WHAT TO DO: Would you output the lines from the one with "Instruction: Select the Discussion" through the last line of the material below, exactly, but without pictures?

RECORDS PROVIDED:
++++

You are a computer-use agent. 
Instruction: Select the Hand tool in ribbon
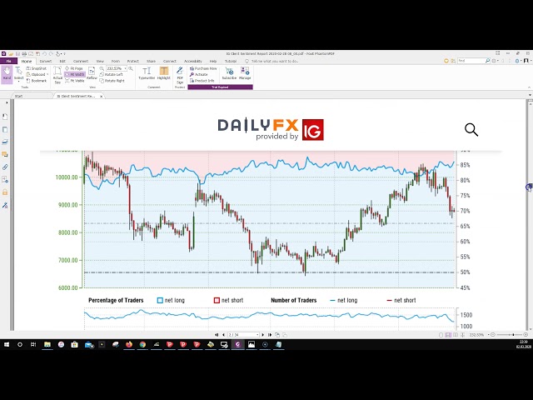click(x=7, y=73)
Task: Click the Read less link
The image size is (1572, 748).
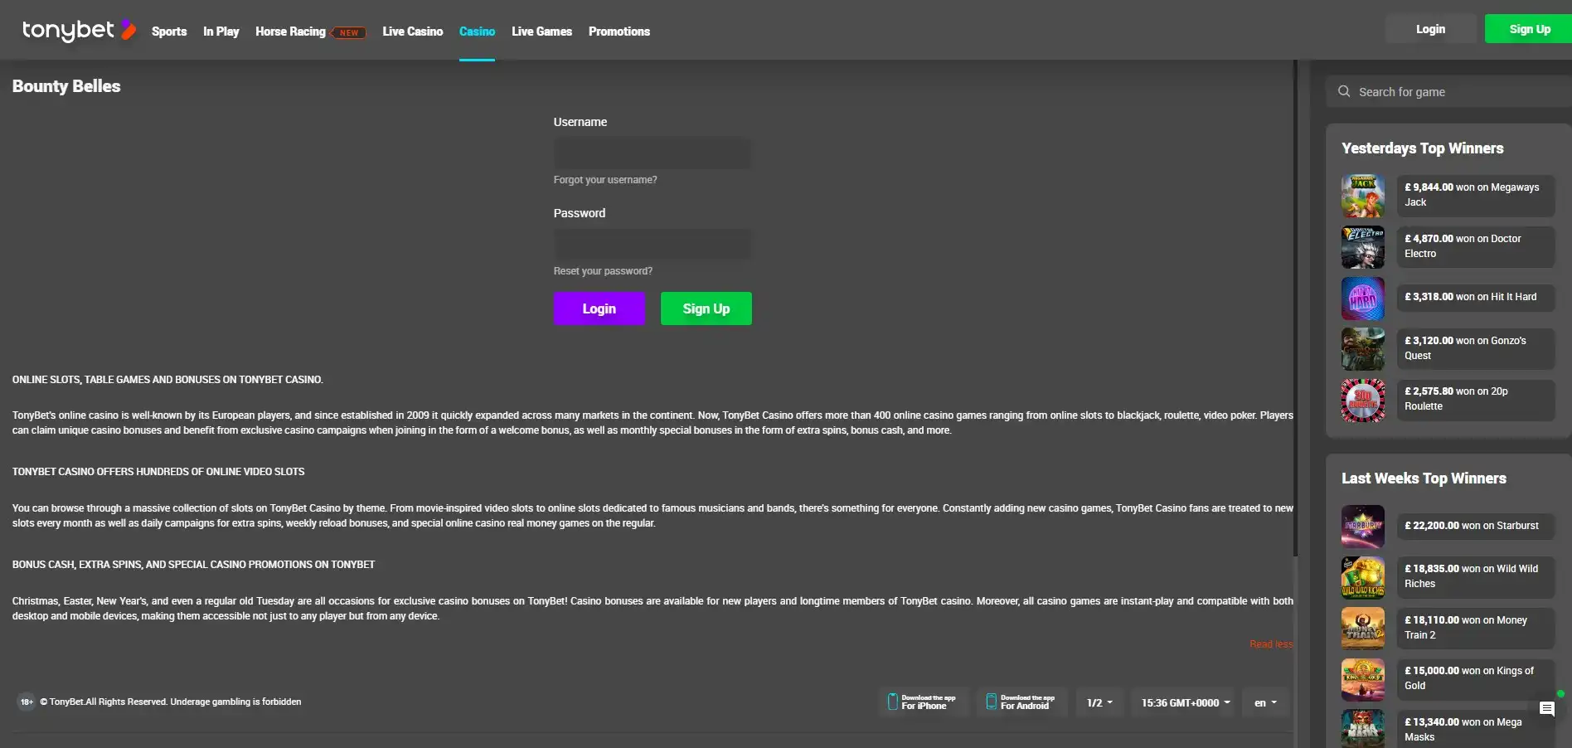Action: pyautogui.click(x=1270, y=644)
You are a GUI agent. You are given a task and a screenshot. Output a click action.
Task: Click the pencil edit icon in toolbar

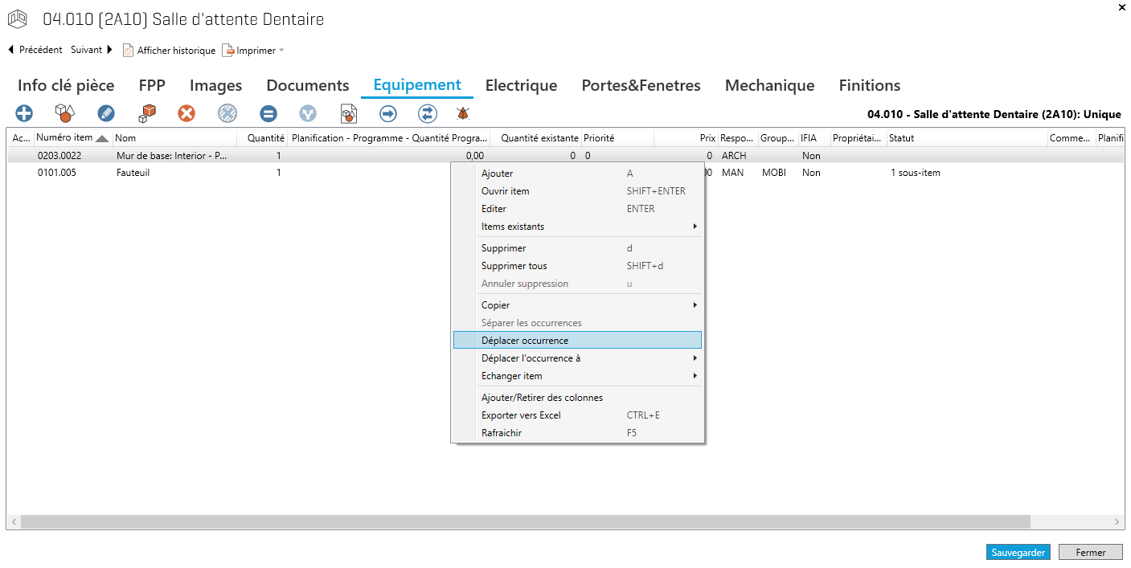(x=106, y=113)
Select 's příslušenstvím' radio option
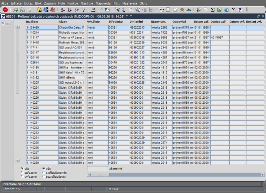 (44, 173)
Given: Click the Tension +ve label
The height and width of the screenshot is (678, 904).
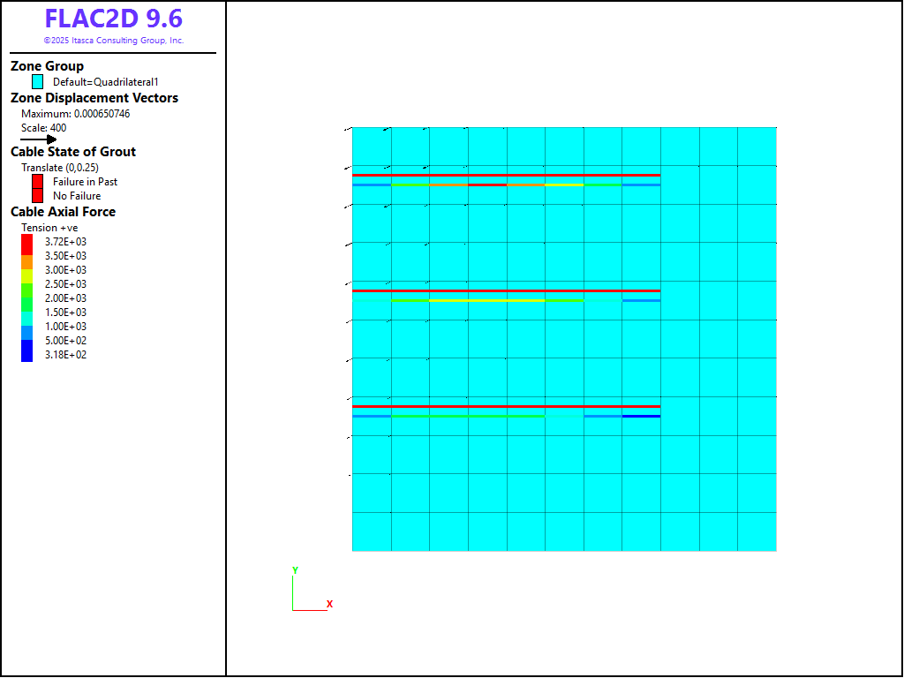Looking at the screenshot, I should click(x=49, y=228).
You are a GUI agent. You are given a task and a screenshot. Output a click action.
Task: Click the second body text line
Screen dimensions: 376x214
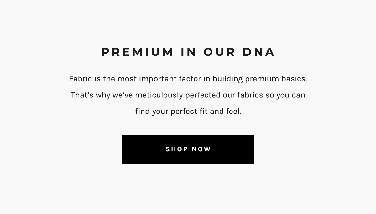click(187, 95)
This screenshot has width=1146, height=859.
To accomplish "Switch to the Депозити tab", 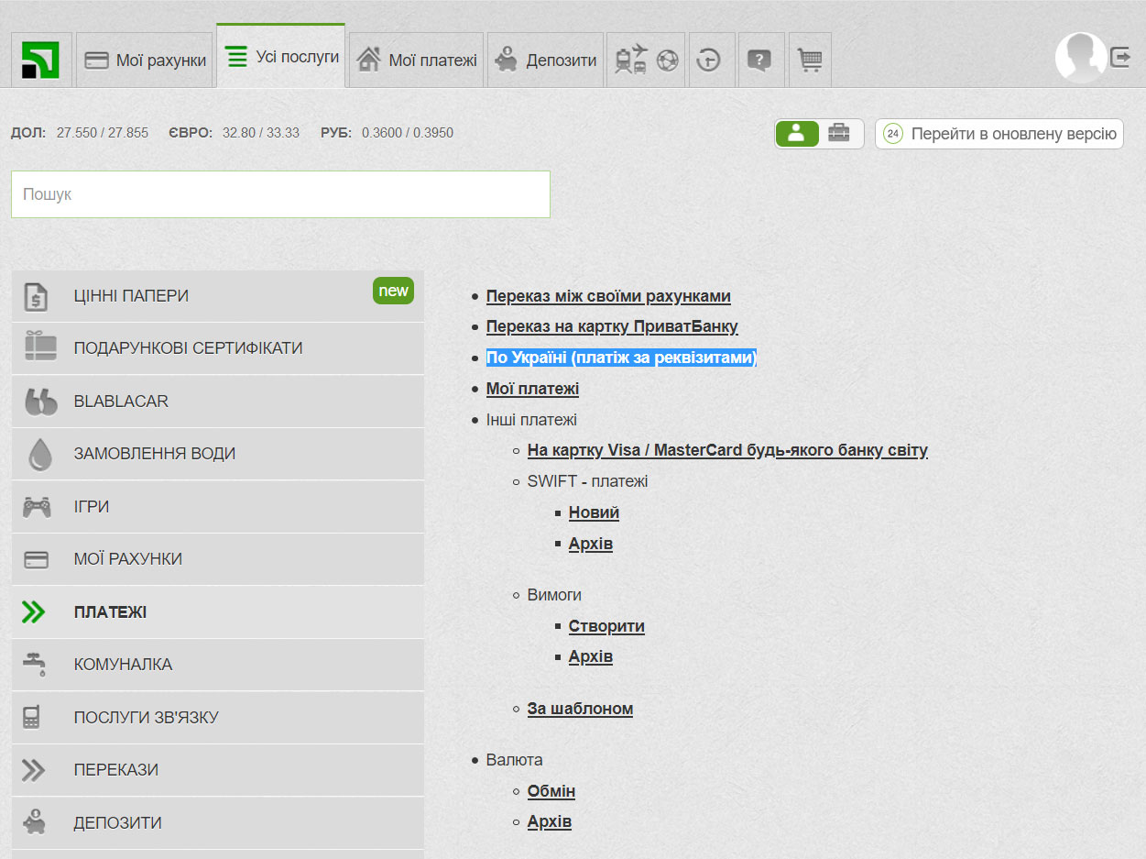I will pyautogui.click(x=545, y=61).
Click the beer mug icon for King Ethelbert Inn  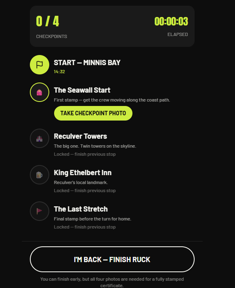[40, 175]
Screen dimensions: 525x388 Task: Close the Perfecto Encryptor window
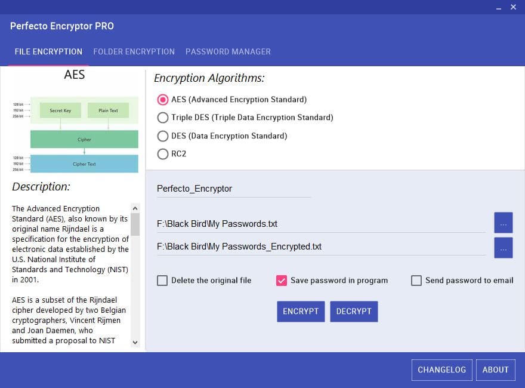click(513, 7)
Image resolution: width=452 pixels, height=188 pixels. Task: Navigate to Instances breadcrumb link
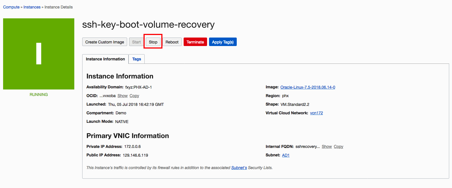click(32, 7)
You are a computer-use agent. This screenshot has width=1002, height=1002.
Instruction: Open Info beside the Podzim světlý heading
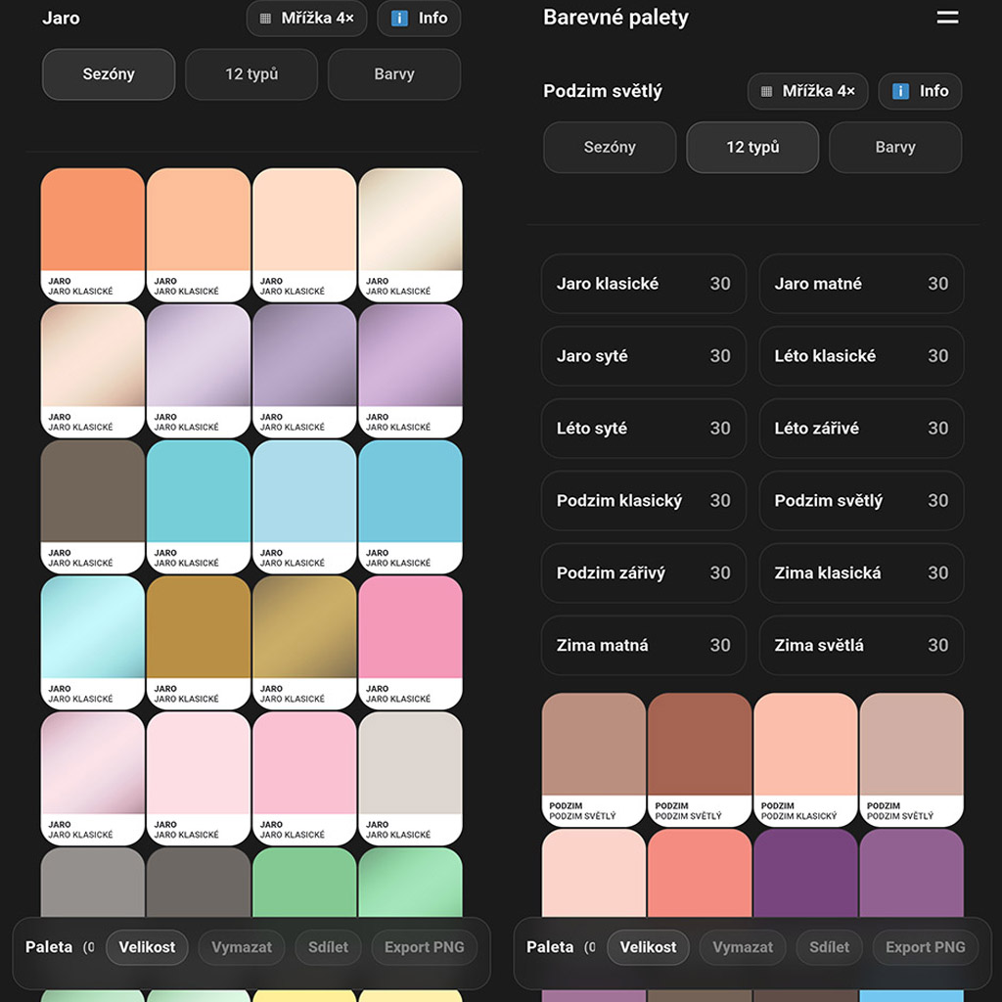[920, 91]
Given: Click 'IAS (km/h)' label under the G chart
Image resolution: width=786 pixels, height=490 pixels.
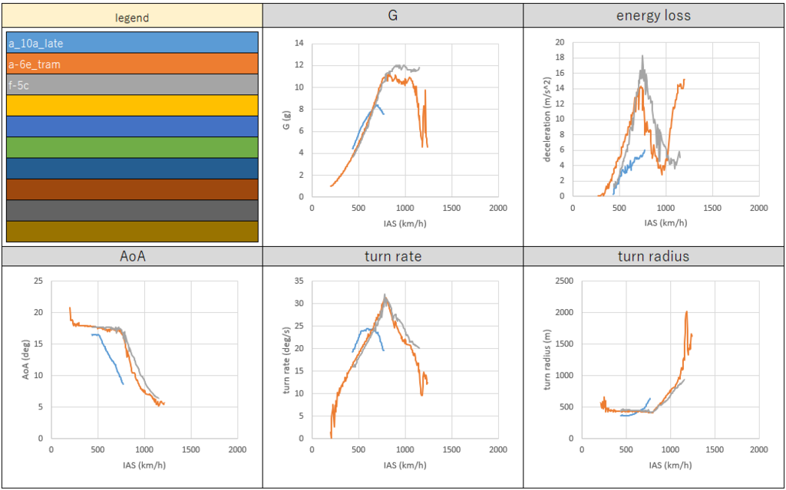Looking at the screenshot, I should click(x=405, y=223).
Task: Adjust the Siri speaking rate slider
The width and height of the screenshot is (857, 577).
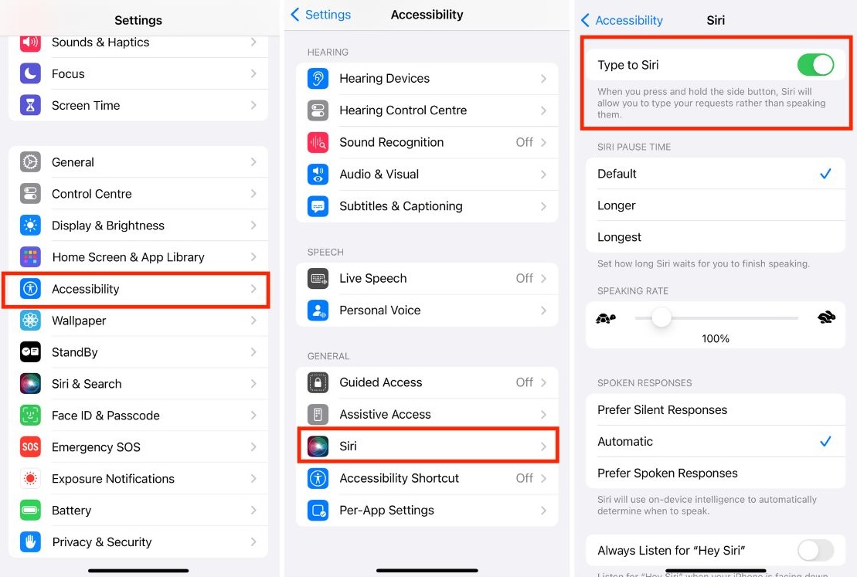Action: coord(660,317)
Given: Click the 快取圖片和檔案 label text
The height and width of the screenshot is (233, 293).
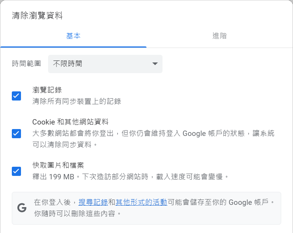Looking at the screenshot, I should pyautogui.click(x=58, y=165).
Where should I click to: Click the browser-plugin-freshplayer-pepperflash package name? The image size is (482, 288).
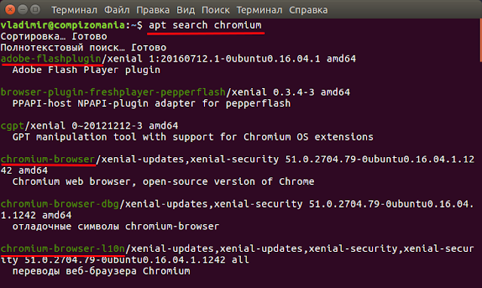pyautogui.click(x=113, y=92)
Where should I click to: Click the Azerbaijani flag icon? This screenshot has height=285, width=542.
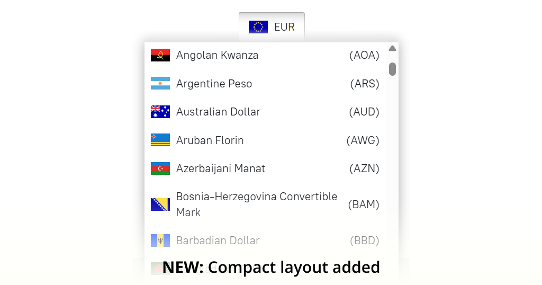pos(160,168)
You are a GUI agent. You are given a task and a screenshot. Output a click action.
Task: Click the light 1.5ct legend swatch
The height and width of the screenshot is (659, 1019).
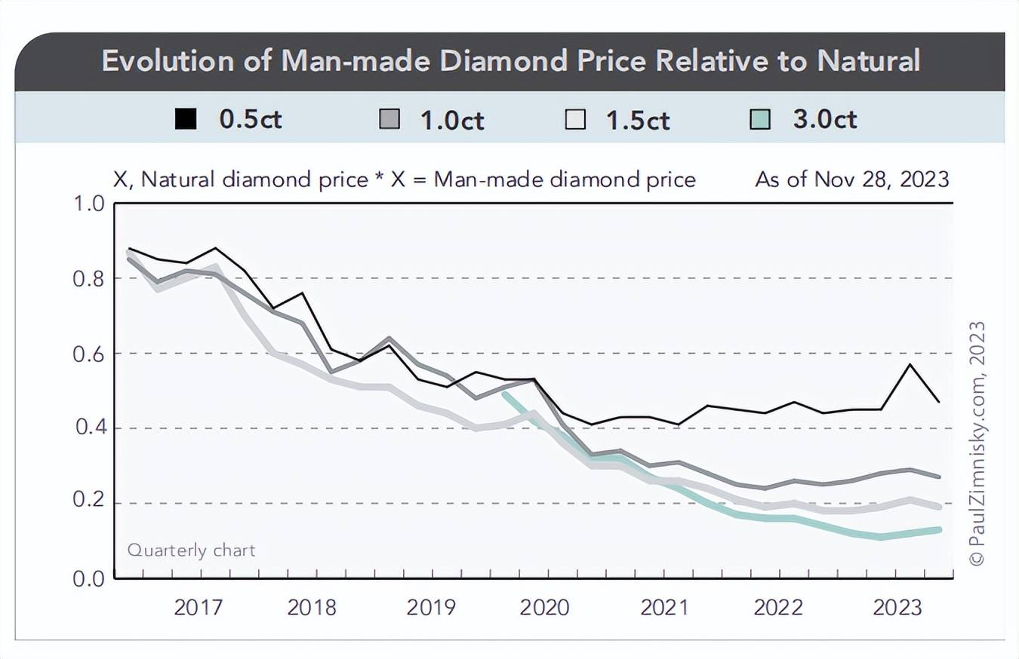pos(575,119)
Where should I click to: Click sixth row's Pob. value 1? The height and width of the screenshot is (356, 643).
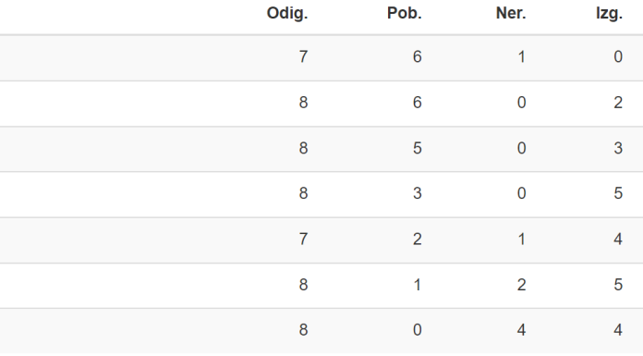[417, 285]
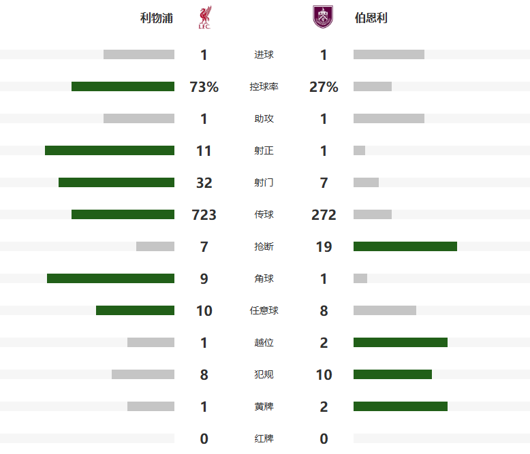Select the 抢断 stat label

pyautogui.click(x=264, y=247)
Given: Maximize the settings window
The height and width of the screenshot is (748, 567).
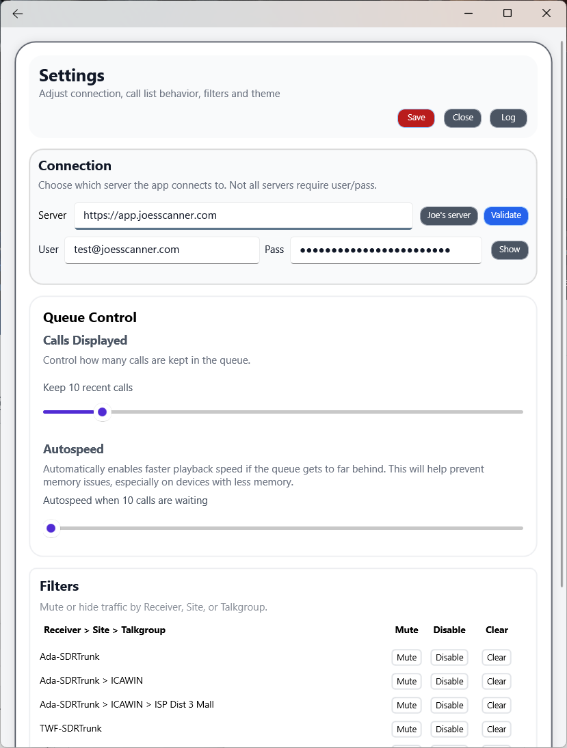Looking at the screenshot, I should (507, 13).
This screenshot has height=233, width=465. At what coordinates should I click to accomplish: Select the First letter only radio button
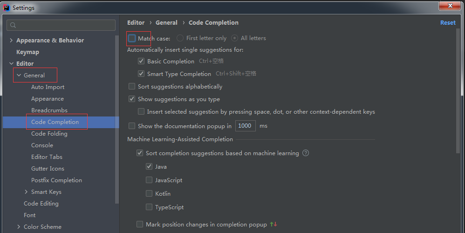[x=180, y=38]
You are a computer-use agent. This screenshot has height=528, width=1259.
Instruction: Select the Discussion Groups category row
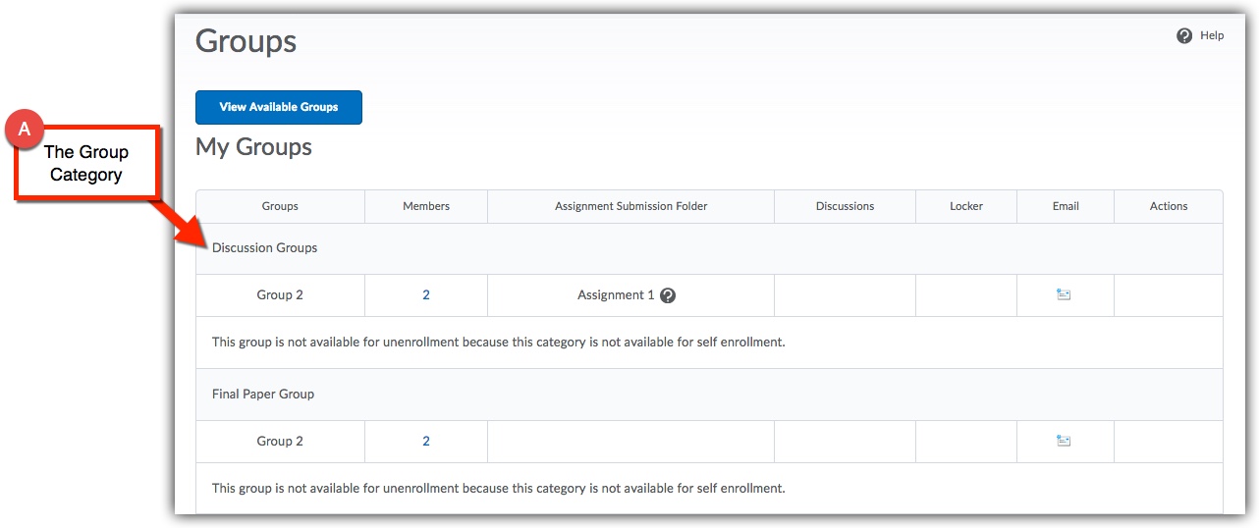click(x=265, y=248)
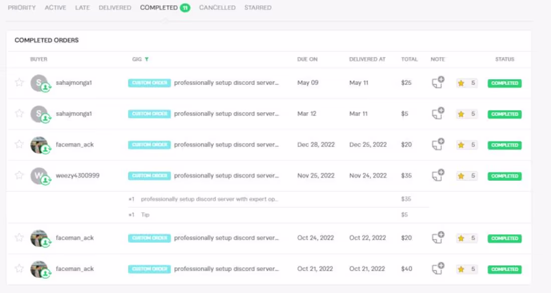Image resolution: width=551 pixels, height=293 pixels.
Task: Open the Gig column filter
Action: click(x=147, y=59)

++++

RESPONSE AREA:
Instruction: Select the Discussion Groups category row
click(x=265, y=248)
Image resolution: width=551 pixels, height=293 pixels.
Task: Open the Gig column filter
Action: click(x=147, y=59)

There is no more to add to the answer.